People we spoke with said that they were happy living in the home and that it was nice and clean. One person said, "Staff wait on me hand and foot and are very nice". A relative told us that his mother, "Gets the support she needs and can have a bath when she wants to", which he said was important to her and was what she preferred. Another relative told us that staff, "Got the balance right", encouraging his aunt's involvement but respecting her wishes if she wanted to spend time on her own.

We spoke with the district nurse who told us that, "Staff were dedicated and hardworking" and that the, "Food seems good, not too fancy and that's what people like".

One relative said, "Mum is safe here and I know they will contact me if she needs anything at all". Another relative said that the manager encouraged complaints and wanted to know about people's concerns.

14 June 2012

During a routine inspection

During our visit on 14 June 2012 we spoke with five people living in the home. They all said that the staff maintained their privacy and that they were cared for with respect. We saw that people with dementia in the upstairs area were all engaged in meaningful activities. One person said, 'I like knitting, I have knitted for 60 years, I have knitted all my own accessories.'

People we spoke with said that they were happy living in the home and made positive comments about the care that they received. One person told us that, 'The manager is champion". A visitor told us that they had no concerns with the care provided and that staff were good at highlighting the need for nursing assistance. Another visitor told us, 'I would be happy for my mother to stay here.'

We spoke with the district nurse who told us she was very happy in the way that the staff were managing a person who had a pressure sore and that it was healing well. We spoke with five people's relatives who told us that the staff kept them informed about issues affecting their family member and that they were involved in their family member's review of care.

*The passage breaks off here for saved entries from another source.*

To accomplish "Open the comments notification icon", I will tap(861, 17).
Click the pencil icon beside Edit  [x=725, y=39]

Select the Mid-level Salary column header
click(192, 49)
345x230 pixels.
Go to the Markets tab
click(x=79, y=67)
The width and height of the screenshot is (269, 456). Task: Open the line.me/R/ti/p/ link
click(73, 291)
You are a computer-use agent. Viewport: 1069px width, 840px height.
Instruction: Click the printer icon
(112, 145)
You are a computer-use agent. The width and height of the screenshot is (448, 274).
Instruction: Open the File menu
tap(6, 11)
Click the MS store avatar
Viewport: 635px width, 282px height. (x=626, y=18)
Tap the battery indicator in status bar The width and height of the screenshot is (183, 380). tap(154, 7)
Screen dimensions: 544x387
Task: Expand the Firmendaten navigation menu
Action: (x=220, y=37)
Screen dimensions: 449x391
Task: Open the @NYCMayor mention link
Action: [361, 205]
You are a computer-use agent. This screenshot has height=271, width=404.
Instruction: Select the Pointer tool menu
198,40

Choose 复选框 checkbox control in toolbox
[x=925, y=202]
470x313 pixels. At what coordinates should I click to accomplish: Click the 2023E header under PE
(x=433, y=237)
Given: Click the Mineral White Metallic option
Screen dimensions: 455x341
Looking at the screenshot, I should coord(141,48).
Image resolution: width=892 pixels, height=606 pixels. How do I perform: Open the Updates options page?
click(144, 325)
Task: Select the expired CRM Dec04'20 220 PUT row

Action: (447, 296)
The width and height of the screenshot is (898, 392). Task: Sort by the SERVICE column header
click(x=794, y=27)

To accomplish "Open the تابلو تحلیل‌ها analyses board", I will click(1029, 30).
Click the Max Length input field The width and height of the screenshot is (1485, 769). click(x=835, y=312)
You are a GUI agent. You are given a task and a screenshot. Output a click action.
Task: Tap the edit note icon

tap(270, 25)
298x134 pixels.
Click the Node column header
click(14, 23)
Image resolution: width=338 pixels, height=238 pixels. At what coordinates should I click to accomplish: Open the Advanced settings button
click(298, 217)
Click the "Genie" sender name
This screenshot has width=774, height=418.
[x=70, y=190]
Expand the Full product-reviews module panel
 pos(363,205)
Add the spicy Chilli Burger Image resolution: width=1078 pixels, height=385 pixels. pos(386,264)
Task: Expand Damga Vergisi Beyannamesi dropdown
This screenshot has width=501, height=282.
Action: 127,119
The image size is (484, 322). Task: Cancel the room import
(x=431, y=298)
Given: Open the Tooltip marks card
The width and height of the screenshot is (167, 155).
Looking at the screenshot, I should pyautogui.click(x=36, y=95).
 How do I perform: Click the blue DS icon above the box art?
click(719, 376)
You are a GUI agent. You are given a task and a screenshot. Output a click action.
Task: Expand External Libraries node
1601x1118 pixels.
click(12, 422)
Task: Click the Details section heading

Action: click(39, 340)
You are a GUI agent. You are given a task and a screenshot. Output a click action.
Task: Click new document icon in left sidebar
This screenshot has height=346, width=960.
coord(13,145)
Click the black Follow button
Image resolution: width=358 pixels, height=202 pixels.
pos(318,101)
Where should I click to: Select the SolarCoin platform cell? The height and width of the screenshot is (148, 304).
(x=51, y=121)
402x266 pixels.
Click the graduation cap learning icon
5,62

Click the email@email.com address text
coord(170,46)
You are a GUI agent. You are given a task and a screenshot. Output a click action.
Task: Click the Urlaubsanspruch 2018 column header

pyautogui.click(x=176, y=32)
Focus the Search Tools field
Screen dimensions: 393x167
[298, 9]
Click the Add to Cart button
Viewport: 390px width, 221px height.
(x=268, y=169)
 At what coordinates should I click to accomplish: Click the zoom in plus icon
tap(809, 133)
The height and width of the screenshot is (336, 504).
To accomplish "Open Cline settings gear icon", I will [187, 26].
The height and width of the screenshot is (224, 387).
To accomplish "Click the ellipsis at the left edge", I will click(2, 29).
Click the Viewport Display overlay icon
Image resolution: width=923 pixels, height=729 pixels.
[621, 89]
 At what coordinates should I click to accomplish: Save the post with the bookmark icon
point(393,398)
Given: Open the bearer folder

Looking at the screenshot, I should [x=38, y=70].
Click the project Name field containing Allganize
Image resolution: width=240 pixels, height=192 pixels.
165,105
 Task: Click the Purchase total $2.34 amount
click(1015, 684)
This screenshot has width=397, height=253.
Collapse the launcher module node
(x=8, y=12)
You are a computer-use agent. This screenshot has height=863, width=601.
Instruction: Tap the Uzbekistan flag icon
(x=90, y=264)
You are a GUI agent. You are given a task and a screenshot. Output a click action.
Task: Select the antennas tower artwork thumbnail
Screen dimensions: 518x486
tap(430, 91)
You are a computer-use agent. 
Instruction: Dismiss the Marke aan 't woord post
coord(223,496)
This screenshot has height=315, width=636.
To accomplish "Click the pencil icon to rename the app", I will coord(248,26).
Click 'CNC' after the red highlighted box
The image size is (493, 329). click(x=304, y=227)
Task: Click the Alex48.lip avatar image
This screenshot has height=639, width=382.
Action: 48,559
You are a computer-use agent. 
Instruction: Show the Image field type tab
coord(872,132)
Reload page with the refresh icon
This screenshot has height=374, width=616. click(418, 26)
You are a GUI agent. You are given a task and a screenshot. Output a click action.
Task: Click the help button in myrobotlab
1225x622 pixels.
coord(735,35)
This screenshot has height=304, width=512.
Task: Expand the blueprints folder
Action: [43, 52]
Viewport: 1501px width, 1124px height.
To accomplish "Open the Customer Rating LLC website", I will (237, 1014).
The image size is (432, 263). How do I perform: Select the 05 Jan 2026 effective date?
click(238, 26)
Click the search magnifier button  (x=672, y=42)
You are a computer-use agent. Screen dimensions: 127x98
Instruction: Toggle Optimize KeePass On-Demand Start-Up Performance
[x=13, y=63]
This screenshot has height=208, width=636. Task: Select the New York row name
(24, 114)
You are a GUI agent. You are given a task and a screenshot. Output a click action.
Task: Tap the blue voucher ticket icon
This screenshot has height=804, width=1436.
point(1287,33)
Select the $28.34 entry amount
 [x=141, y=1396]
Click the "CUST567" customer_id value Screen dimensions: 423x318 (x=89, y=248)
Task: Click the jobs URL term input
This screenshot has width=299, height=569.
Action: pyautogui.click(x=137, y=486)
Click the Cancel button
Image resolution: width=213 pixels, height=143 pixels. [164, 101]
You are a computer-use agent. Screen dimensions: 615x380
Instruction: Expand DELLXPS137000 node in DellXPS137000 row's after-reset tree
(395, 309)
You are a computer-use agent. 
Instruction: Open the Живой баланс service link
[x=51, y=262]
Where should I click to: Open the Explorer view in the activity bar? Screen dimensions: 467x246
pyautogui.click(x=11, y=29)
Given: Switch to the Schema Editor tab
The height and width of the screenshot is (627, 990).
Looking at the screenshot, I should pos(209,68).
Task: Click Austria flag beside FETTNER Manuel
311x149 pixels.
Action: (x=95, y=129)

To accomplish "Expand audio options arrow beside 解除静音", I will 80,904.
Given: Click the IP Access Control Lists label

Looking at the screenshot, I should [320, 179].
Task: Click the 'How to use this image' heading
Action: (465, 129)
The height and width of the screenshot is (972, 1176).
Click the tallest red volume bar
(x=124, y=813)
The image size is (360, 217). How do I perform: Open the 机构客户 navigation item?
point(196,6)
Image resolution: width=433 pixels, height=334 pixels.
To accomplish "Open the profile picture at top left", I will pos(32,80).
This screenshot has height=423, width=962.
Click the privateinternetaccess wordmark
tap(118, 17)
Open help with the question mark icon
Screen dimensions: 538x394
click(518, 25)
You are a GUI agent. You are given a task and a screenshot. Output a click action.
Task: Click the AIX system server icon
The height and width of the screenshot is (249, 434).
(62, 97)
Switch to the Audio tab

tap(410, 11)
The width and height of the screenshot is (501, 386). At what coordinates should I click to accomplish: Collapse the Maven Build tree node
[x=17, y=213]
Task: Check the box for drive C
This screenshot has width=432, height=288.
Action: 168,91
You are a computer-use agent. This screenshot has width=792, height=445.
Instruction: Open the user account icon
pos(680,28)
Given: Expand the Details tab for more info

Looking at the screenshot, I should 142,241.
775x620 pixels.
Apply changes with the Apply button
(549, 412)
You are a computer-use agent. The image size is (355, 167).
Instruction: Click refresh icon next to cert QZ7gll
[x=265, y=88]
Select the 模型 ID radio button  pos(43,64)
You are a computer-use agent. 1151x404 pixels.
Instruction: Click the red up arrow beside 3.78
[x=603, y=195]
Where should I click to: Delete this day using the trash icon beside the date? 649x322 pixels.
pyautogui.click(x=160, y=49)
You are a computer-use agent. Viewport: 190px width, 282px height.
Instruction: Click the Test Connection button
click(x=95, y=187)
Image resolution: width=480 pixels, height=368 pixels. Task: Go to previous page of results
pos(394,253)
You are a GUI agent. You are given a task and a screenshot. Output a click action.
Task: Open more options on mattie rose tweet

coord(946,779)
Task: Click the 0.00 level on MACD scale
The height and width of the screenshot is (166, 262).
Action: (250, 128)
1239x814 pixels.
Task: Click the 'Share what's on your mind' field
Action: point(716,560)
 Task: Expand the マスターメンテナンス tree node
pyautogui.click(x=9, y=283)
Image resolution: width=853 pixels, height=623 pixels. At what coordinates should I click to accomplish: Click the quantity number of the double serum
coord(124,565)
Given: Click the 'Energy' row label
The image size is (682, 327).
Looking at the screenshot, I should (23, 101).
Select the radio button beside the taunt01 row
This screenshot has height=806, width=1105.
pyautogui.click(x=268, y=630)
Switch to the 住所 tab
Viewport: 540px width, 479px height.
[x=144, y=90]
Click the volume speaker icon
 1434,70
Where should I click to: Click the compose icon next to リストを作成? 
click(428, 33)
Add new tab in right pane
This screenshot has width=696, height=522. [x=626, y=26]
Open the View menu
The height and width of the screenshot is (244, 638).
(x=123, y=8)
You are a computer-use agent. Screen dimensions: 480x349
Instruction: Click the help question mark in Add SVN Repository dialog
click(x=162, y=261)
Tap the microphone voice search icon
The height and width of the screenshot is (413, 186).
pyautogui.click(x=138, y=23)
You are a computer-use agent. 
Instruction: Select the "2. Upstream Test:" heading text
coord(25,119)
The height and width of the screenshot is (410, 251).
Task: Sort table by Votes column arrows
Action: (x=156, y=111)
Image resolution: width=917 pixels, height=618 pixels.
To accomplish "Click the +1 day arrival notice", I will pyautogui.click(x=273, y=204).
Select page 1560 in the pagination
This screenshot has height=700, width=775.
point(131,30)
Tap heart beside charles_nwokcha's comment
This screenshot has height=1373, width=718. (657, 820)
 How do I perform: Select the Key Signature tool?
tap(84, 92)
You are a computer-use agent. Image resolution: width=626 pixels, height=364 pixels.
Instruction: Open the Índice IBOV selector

One relative said, 'Mum really likes the place, she has improved no end and she is so glad that she came here.' Another relative said, 'The manager is so wonderful, she has an incredible ability with dealing appropriately with people with dementia and instantly puts them at ease in whatever situation arises.' We asked about the time it took for staff to respond to call bells and two people told us that they rarely waited for longer than a few minutes. We spoke with people about the activities that were available. Everyone knew that there was a programme of activities which took place and told us about some of the ones that were provided. These included visits out for a pub lunch, visits to local gardens and garden centres. At the time of our visit some people were seen preparing to go out for a pub lunch.